Umu Restaurant, Mayfair, London
When I told friends I was dining at Japanese two Michelin starred Umu in Mayfair, I was greeted with many oohs and aahs! I now understand why. Every element of the experience is planned with painstaking detail and passion by legendary Executive Chef Yoshinori Ishii and his hardworking team.
Hidden away on a quiet Mayfair mews, it all starts at the entrance – a heavy wooden door activated by a button. This type of inconspicuous entrance is part of Japanese tradition and sets the tone for the anticipated voyage to come. Once inside, the restaurant is elegant and peaceful, apart from when all staff charmingly in unison traditionally welcome guests with “Irasshaimase!” It was only Monday and Umu was busy with Japanese guests and a few others in the know about the carefully crafted Kyoto Kaiseki experience on offer.
Kyoto cuisine focuses on the origin of ingredients so if you mix this with the multi-course intricate Kaiseki way of eating, you end up with a strive for excellence in every detail. For example, all fish supplied to Umu are caught using a method called Ikejime which is more humane, time consuming and importantly preserves their taste and appearance. Chef Ishii is involved in all aspects of Umu – from flower arranging to making (yes making) artistic ceramic tableware we were eating from.

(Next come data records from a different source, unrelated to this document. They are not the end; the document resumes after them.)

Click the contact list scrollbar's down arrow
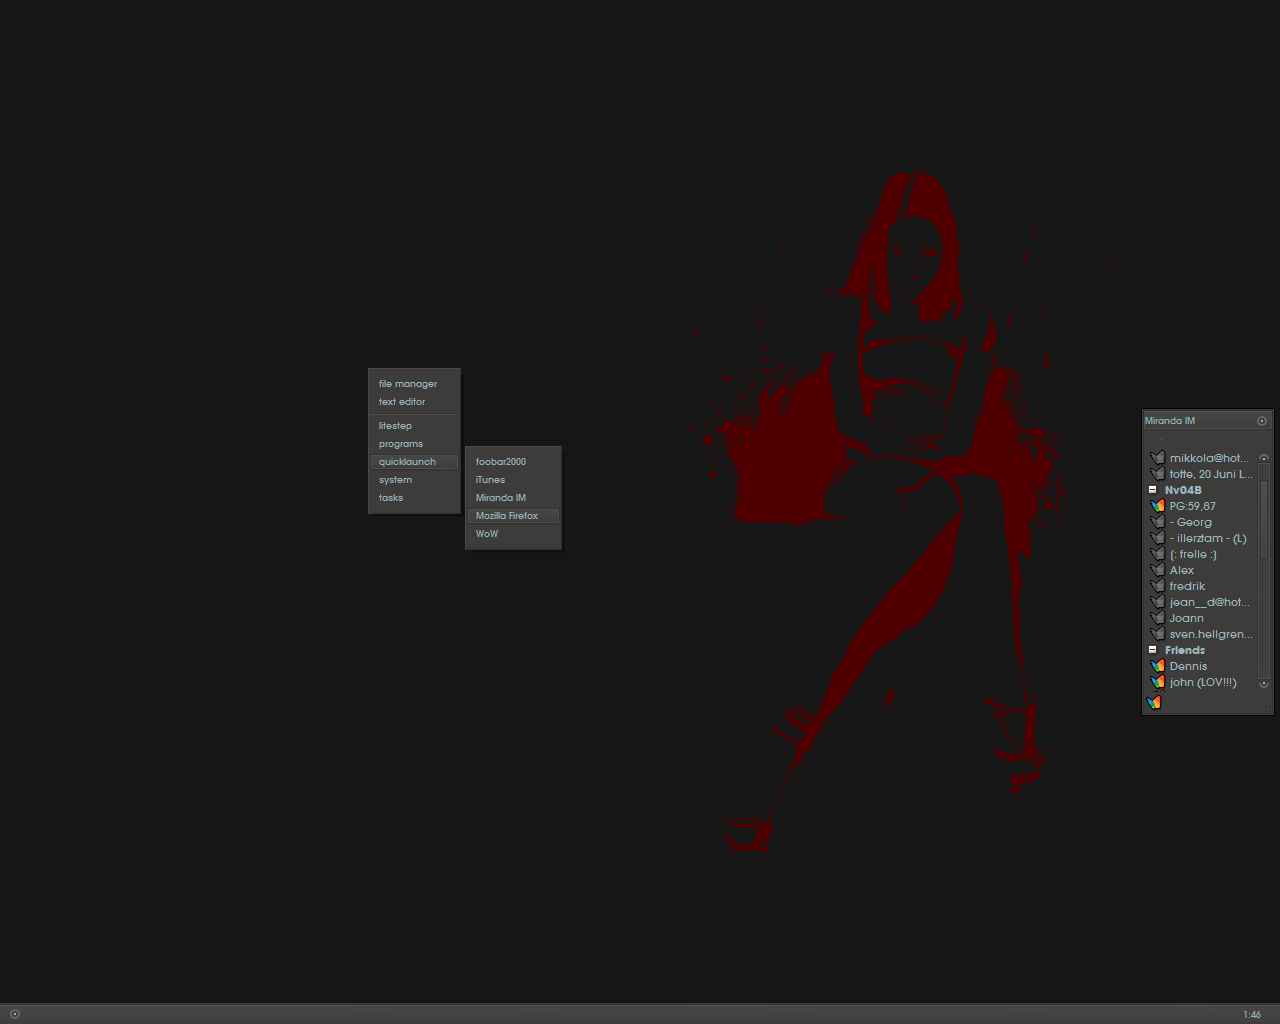 pyautogui.click(x=1264, y=684)
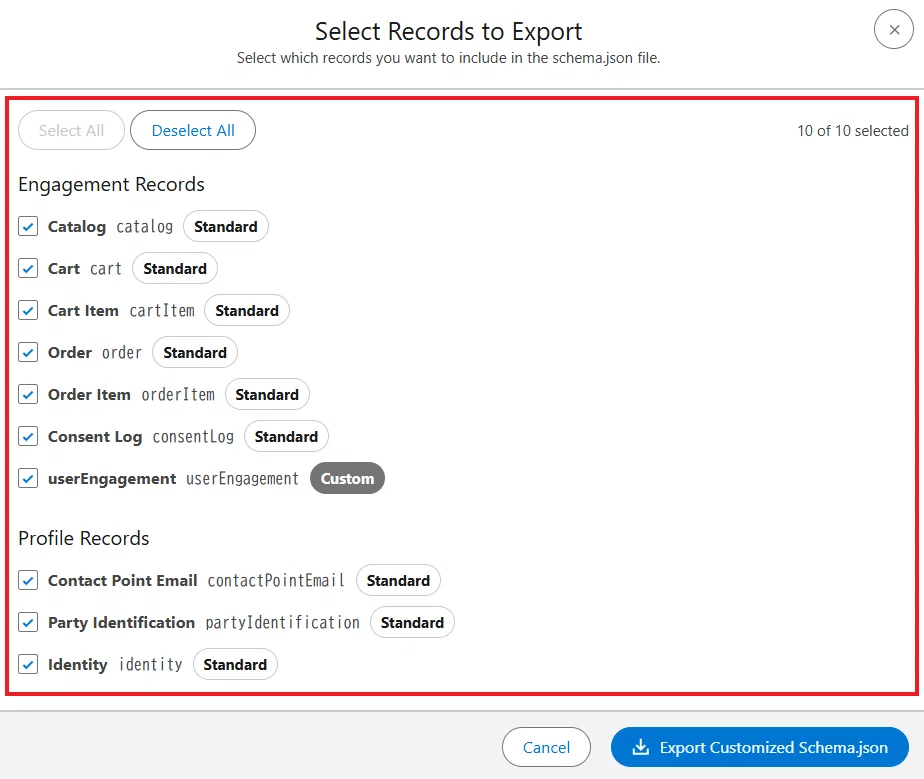This screenshot has height=779, width=924.
Task: Click the Select All button
Action: coord(71,130)
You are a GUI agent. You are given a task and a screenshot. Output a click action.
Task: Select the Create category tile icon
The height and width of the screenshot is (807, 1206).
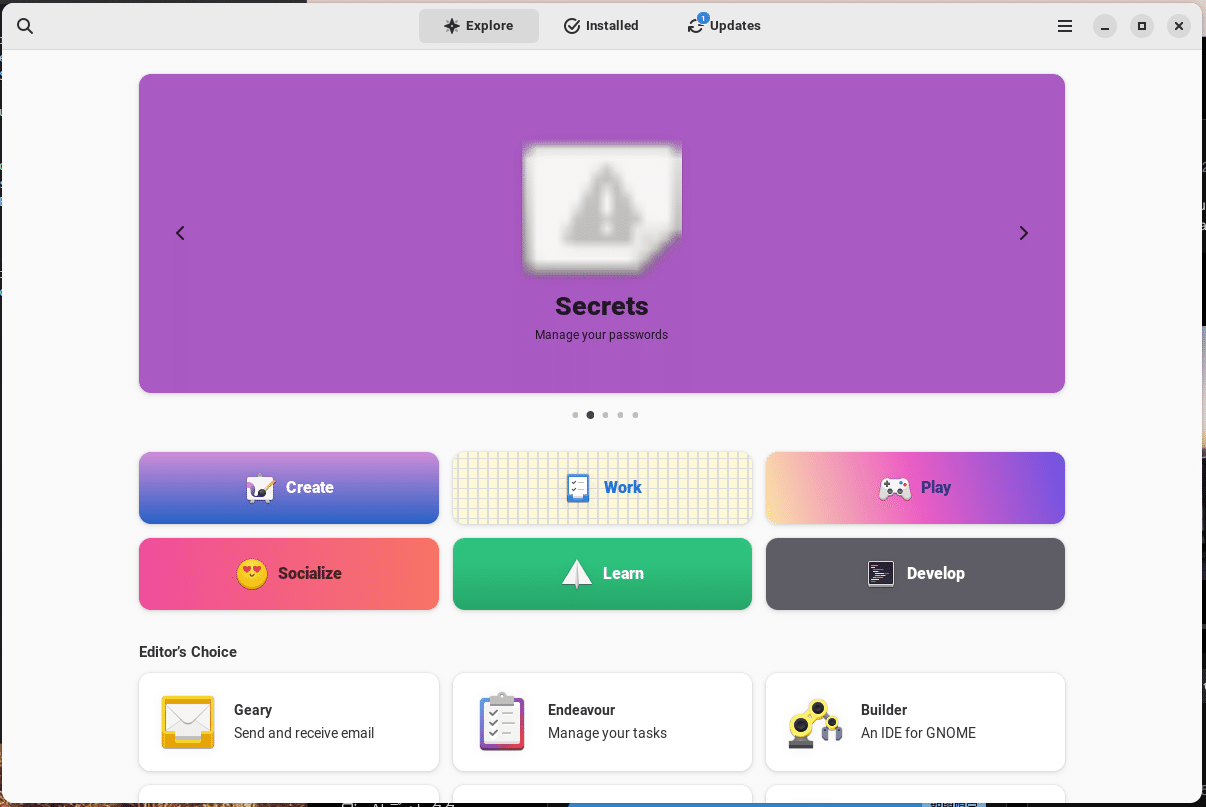259,487
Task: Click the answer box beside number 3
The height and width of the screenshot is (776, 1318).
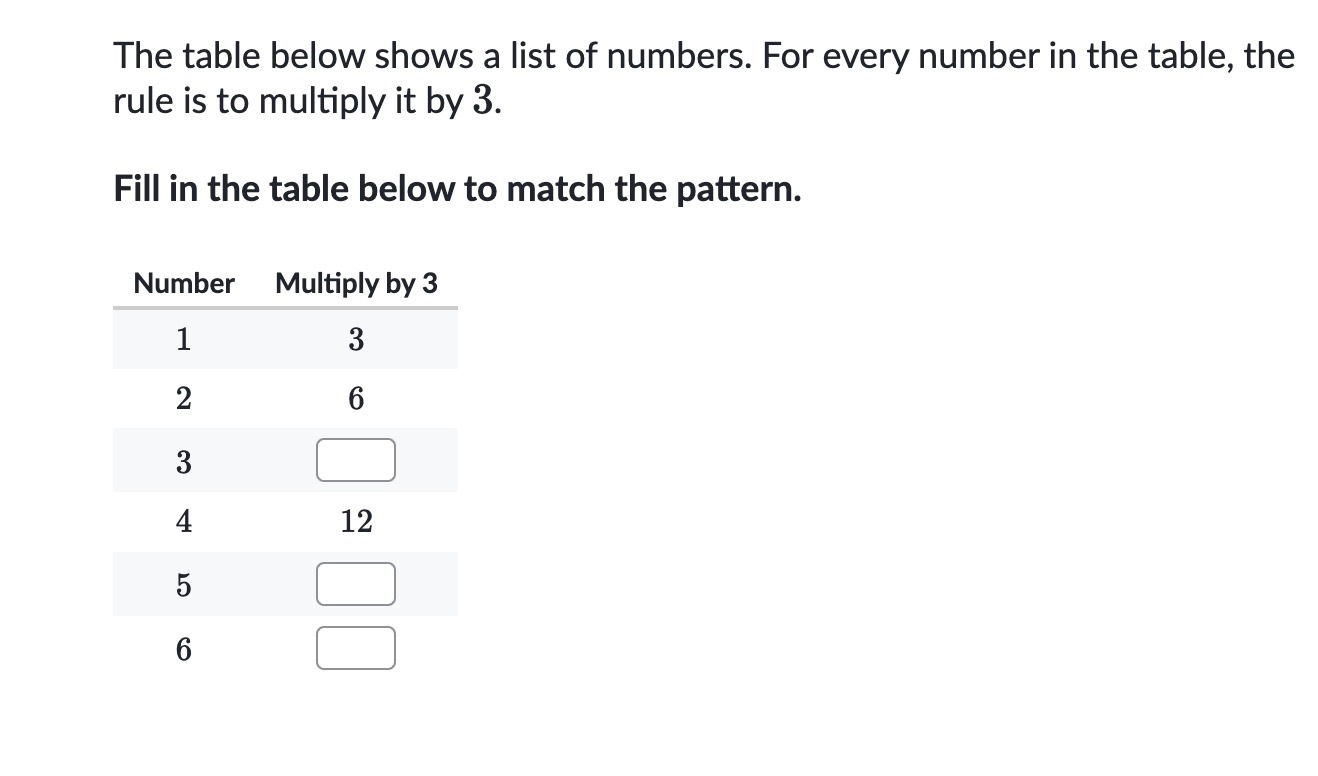Action: click(x=356, y=460)
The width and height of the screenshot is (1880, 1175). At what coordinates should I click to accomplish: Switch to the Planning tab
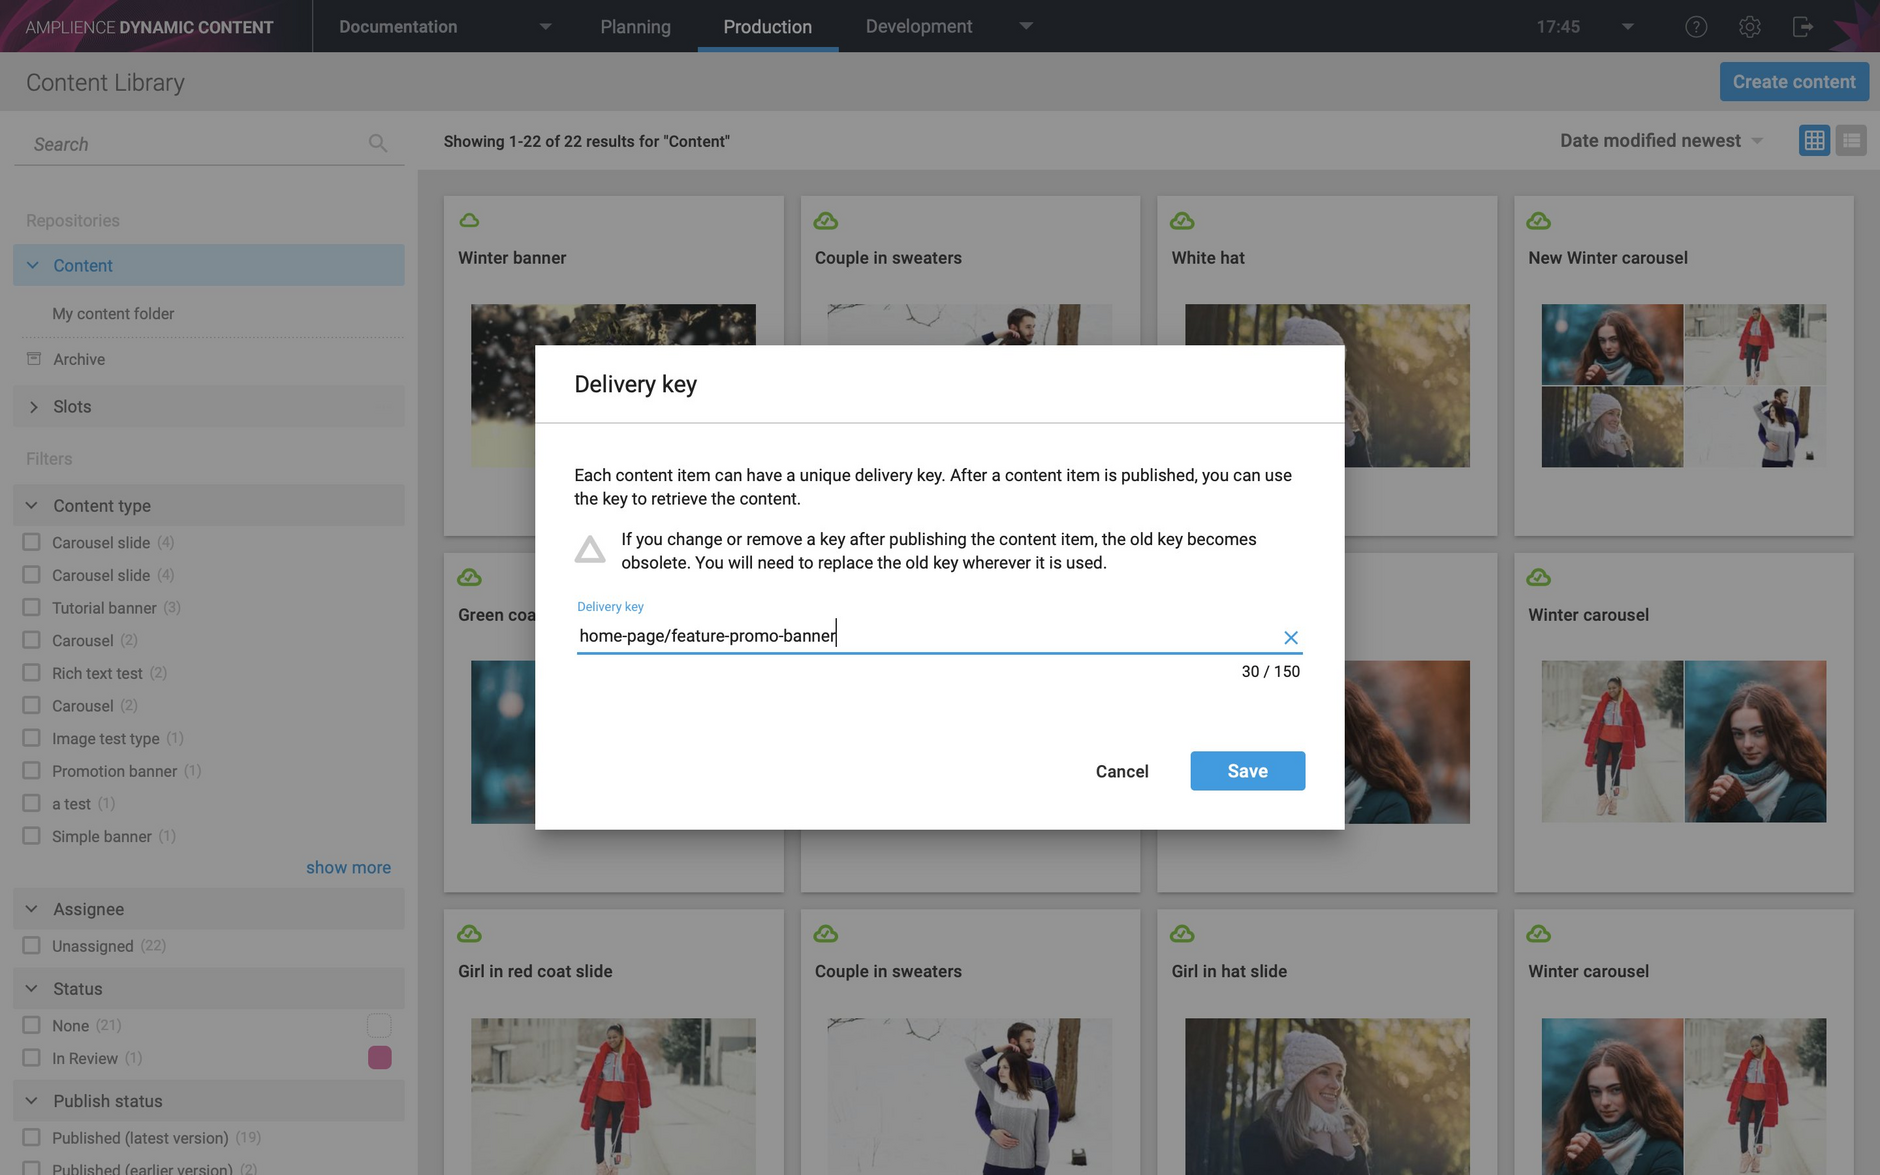coord(635,26)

A tasting menu is available which changes every few months but we chose a couple of dishes from each section of the a la carte menu for our Kaiseki journey. Starting with some salmon sashimi, the vibrant orange colour and marbling oozed freshness. An incredible Cornish lobster is only lightly seared, releasing and at the same time preserving the delicate flavours of tender meaty lobster.
Next, home made tofu is presented over a burner. The simplicity of this dish is the clever part. Silky smooth, creamy and light, it is served with umadashi stock, ginger and spring onion. Don’t miss out on the more familiar crispy light tempura.
The dish that impressed most was a main course of crispy skinned Dover sole with bonito flakes. As a child, I had always seen my mother order Dover sole and thought how boring it was.. until now! The fish is cooked using a Bincho charcoal grill which keeps all moisture in so we didn’t even need sauce. The crispy skin added texture and bonito powder gave an Umami smokiness to the plate. If only every other Dover sole had this kind of treatment.
Sake still remains a bit of a mystery outside Asia. The sake (and wine list) at Umu is vast so be sure to ask an expert sommelier for assistance. We tried a cold, full bodied sake which went well with everything. If you want to learn more about sake, clear your diaries and grab a ticket for The Joy of Sake – a one night only celebration of sake at the Barbican Centre on 28 September 2018. Tickets include unlimited sake samplings (there are 478 to choose from) and a dish from each of the 14 restaurants providing food. Tickets are available here.
The sushi menu is varied and even has an original ‘Umu style’ nigiri selection. This is different to normal sushi as the rice used is a new type of sushi rice farmed in Japan for Umu. Smooth foie gras with shiitake and brown crab nigiri are well worth ordering. Accompanying the sushi was some freshly grated, British grown wasabi. The difference in taste fresh wasabi makes to sushi is massive as you get the tanginess from fresh wasabi without that intense heat which enables the seafood to shine.
Overall, Umu combines respected traditional and modern Japanese cuisine to create sensational flavours with artistic flair. Umu is definitely a special occasion restaurant and probably the closest you are going to get to an authentic Kyoto Kaiseki establishment without travelling to Japan.